### Problem
From the first line to the last, print the records exactly, leaving out the pictures.

Stored items:
* * * * *
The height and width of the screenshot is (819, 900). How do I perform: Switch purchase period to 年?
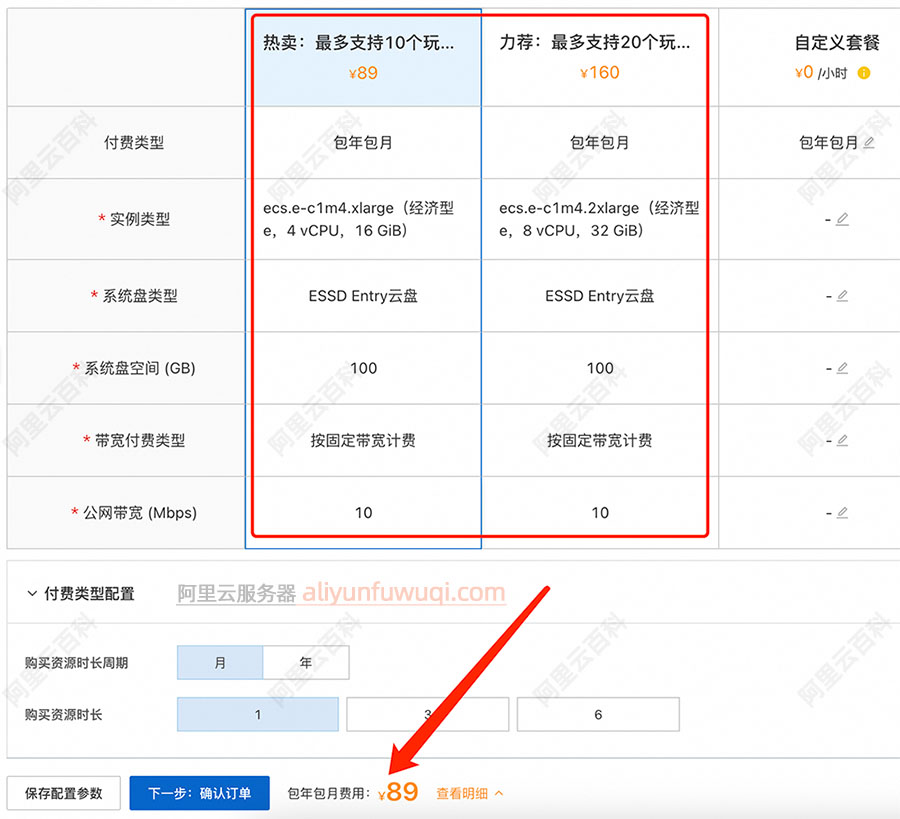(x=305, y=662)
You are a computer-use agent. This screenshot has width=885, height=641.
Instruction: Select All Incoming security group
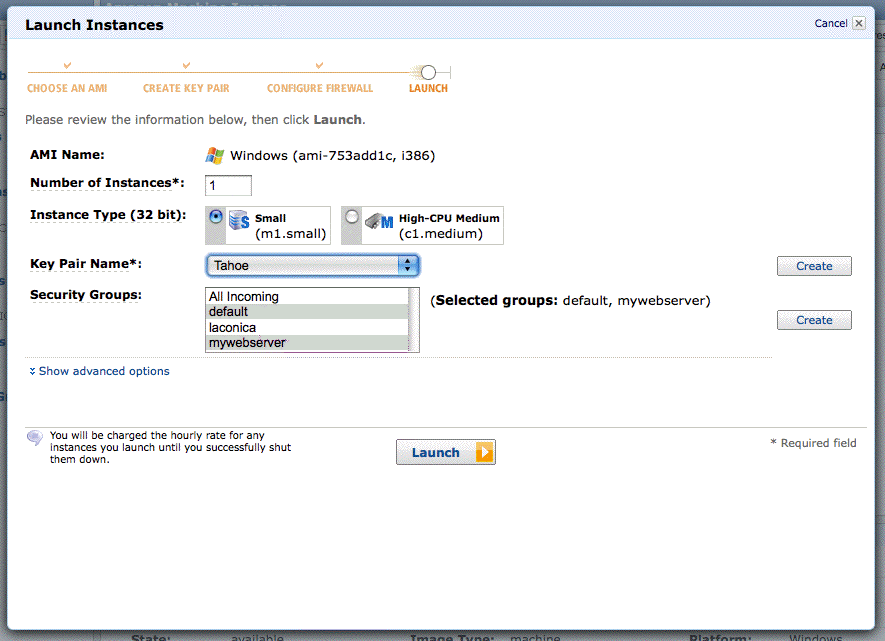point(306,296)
* * * * *
### Task result
The height and width of the screenshot is (819, 900). How do I perform: Switch purchase period to 年?
(x=305, y=662)
You are a computer-use agent. This screenshot has width=885, height=641.
Instruction: Select All Incoming security group
point(306,296)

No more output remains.